CT: How did you get through those moments? What was going through your head?

Rob: I've often got home from events and thought, that was a disaster! And then I've sometimes driven home and thought, that was incredible! And what I've discovered over the years is that my great talks weren't as great as I thought they were, and my disasters weren't as bad as I thought they were.

Sometimes you get up there and it does feel like really hard work, but if you have reasonable confidence in your material, you have to press on.

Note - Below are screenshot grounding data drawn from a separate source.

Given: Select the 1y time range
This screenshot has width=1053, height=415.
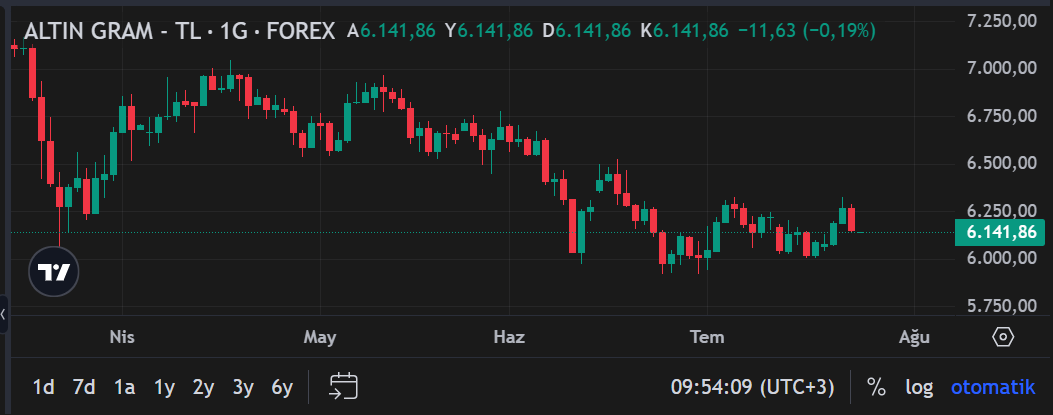Looking at the screenshot, I should (x=164, y=387).
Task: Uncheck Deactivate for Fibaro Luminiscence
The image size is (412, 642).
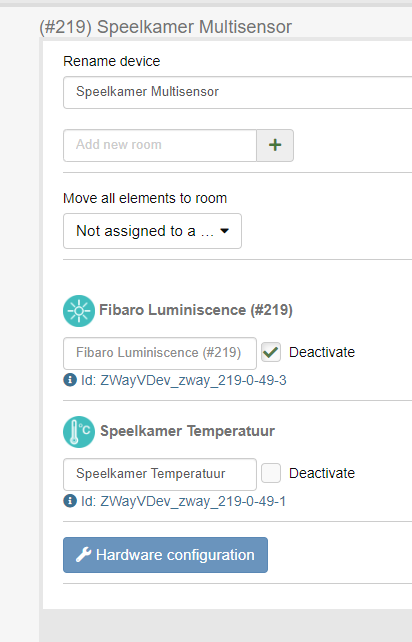Action: tap(271, 352)
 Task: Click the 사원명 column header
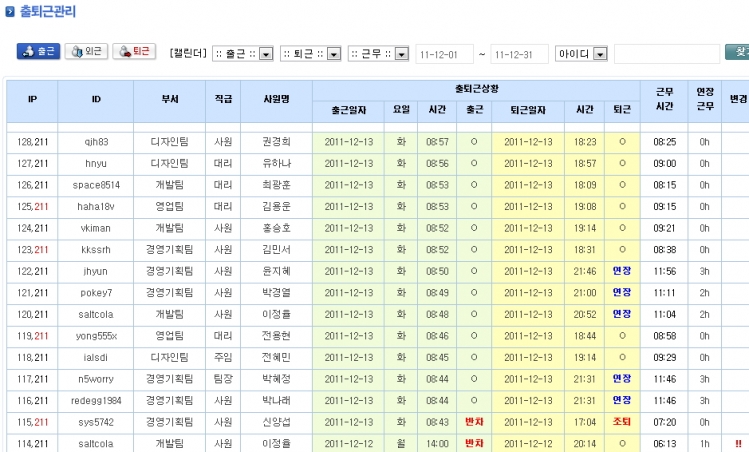(x=276, y=100)
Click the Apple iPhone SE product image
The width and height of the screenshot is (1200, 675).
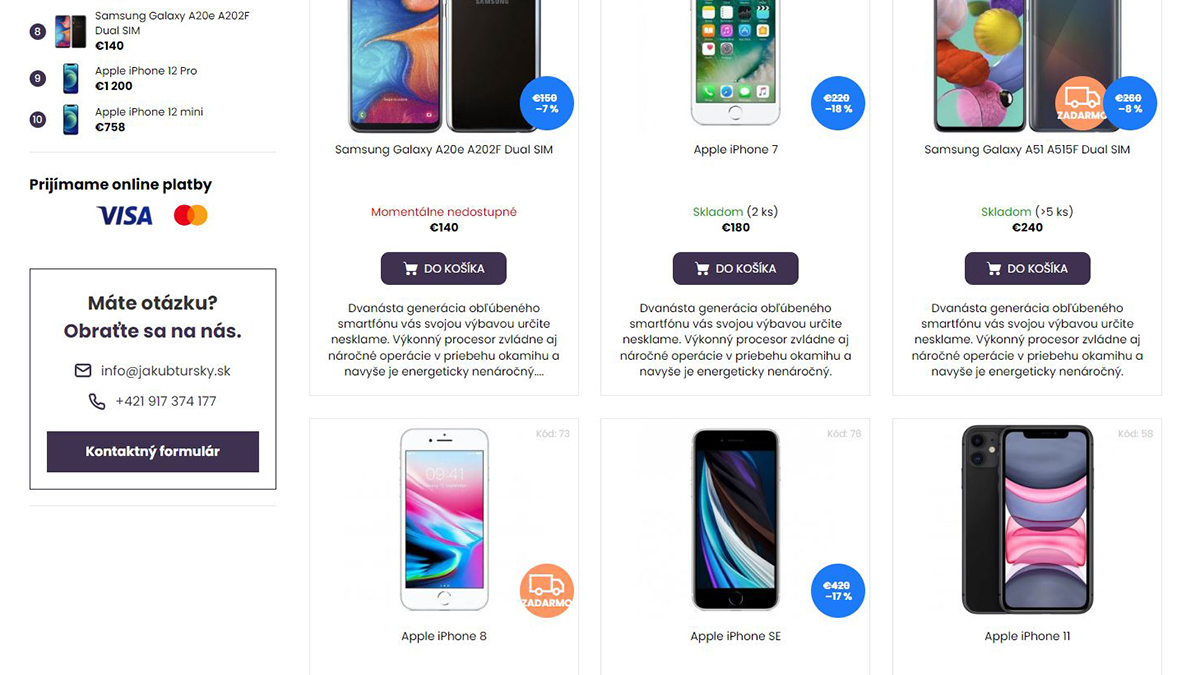tap(735, 519)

And so many things can affect the audience's reaction beyond you and your material. For example, imagine you're speaking in a 1,500-seater auditorium and only 250 people turn up. The audience reaction might not feel so great because you've got a few people sitting in this cavern and there's not that sense of closeness or laughter. But if you were to have those same 250 people crammed into a small hall or conference room, it might be hot and stuffy, but it's much more likely you'll have an incredible and dynamic reaction from them.

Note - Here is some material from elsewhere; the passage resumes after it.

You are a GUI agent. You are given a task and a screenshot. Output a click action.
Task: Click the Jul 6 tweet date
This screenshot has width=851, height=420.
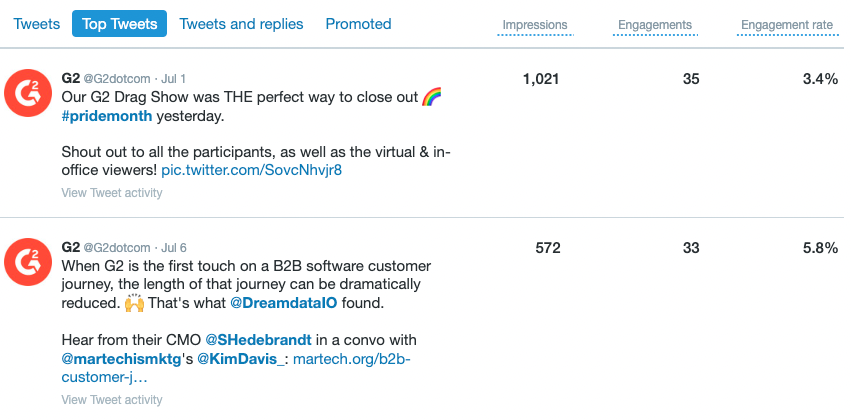click(174, 248)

In both situations, though, you've got to have the guts to keep going and have confidence in your material, because what I've discovered is that at the end of my talk, when people have come up to speak to me, they have said 'thank you'.  Whether I felt it was going well or not, I got exactly the same reaction. Regardless of how I was feeling, for those individuals, it was often a really, really good experience. 

 CT: What do you think is the single most important skill for someone who has to do public speaking?

Rob: Aristotle said public speaking was the art of persuasion and that there were essentially three important elements to it: ethos - or your credibility; then pathos - your empathy and understanding; and logos - your reasoned argument.

If you are a university lecturer, you need logos because you need to get the material across. But if you are in ministry, I think the greatest gift is empathy. You want to understand the audience and make them feel that you are with them.

For that to happen, one of the things you're going to have to do as a public speaker is to imagine that your talk is a dialogue. Even if you're speaking to 5,000 people at the Royal Albert Hall, it's still a dialogue. That means imagining the questions your audience is asking. For example, you might stand up and say: I believe in a God who answers prayer. That's fine, except there's probably someone in the audience saying: God didn't answer my prayer; my child died; my husband lost his job; my best friend let me down. You don't need to go into every theological nuance but you have to say something like: I know some of you will be going through disappointments in prayer, so let me tell you what I mean when I say I believe in a God who answers prayer.

Your audience needs to feel that you understand them and so in the book, I talk a lot about how to build that relationship - almost an intimate relationship - with your audience. I'm sometimes speaking to very big audiences, but I often look around and wonder, what's that person thinking about or that person over there, I think I've lost that person; why've I lost him? I look around like that because I want that relationship with the audience.

CT: I think we've all been in a situation where we've gone to hear a speaker and we know that the subject matter is really interesting and yet their talk is sending us to sleep. Besides the lack of connection you've touched upon, what other common mistakes do you think people make in their public speaking?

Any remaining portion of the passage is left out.